We need to enable Cloud SQL API and Cloud Storage API before we start. Find these in API library and make sure they’re enabled

2. Create Cloud Storage bucket

We can create it either using the Cloud console or the cloud shell. After create the bucket, go to Cloud shell. Clone the repository and copy the file to your bucket.

git clone https://github.com/GaryYiu/gcp-resource.git
cd gcp-resource/cloud_sql_demo
gsutil cp * gs://BUCKET_NAME

3. Setup Cloud SQL instance

Now we already have our sql dump and data in the bucket, we can create our Cloud SQL instance. Fill in the instance ID and the password for the instance, we will need these to connect to the database. For this practice, we only need a single zone database as we are not going to access the database from multiple zones. Single CPU with 3.75 GB RAM plus 10GB of SSD storage is sufficient.

4. Create database

After the Cloud SQL instance is created, go to ‘Database’ tab and click create database.

Give the database a name, e.g. housing_density. Leave the rest as default, then create the database

5. Import SQL dump and data

Back to instance overview, access ‘Import’ in instance overview. From there we will import the SQL dump first. Browse to the bucket that contains the sql dump and select the sql file. For destination select the database we just created.

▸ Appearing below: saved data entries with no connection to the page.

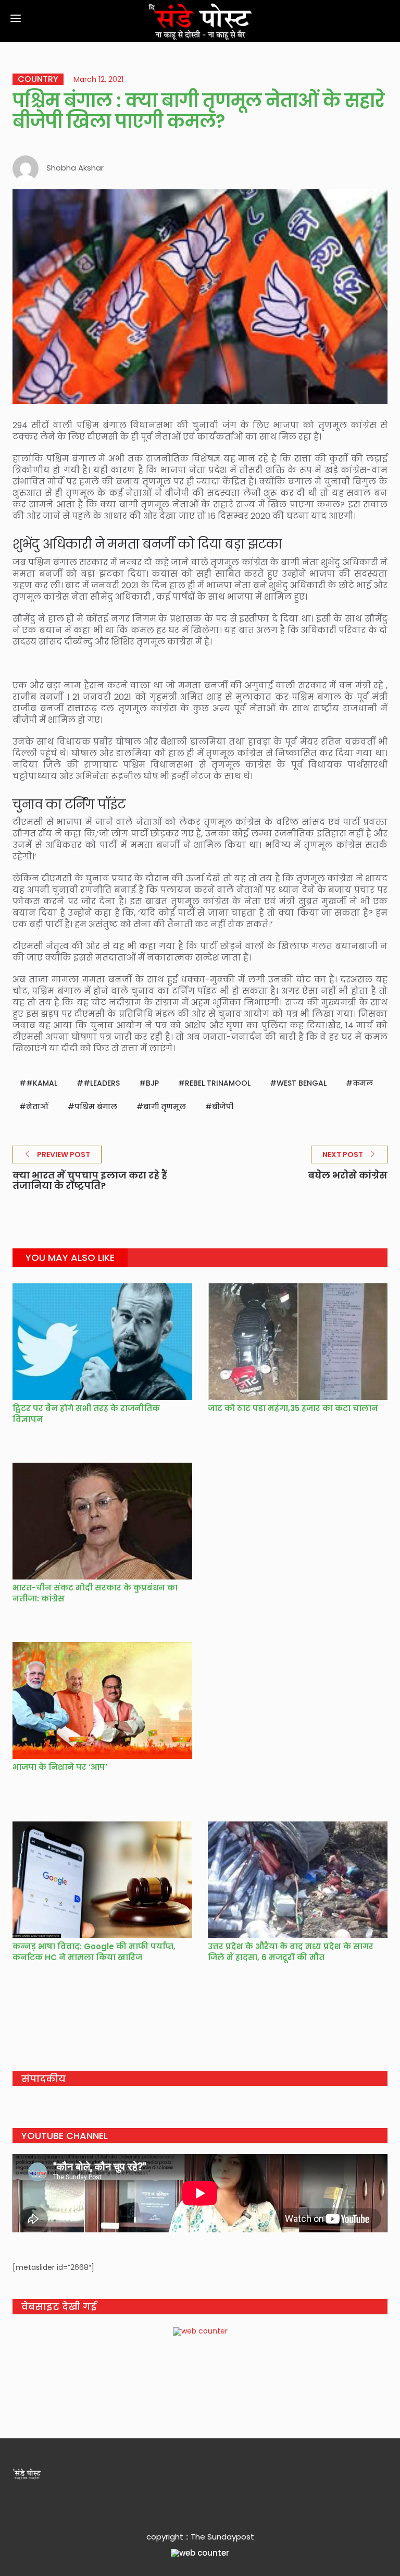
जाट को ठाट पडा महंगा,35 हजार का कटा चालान (293, 1408)
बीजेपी (222, 1106)
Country (38, 79)
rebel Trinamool (218, 1083)
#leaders (101, 1083)
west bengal (302, 1083)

After importing the SQL dump file, we repeat the same step for the data file, but this time select CSV for file format. For table name, we need to fill in the table name that our SQL dump created, in this case, it should be housing_density as well.

6. Access the SQL database from Cloud shell

Now we can use Cloud shell to access our database and check if the data are loaded successfully in the database.

gcloud sql connect house-db --user=root

Several tasks will be done automatically including whitelisting IP for incoming access. Enter your root user password when prompt. After connected successfully, change database in use to housing density.

use housing_density

Let’s try to select 20 distinct borough name from the table.

SELECT DISTINCT name FROM housing_density LIMIT 20;

Next, let’s find our the borough with predicted population greater than 300,000 in 2022.

SELECT year, name, population FROM housing_density WHERE year = 2022 AND population > 300000;

Looks like the data are loaded into the database alright. We finished our mini lift and shift operation to Cloud SQL.

Let’s wrap up by terminating our database instances and removing our bucket to avoid unwanted cost.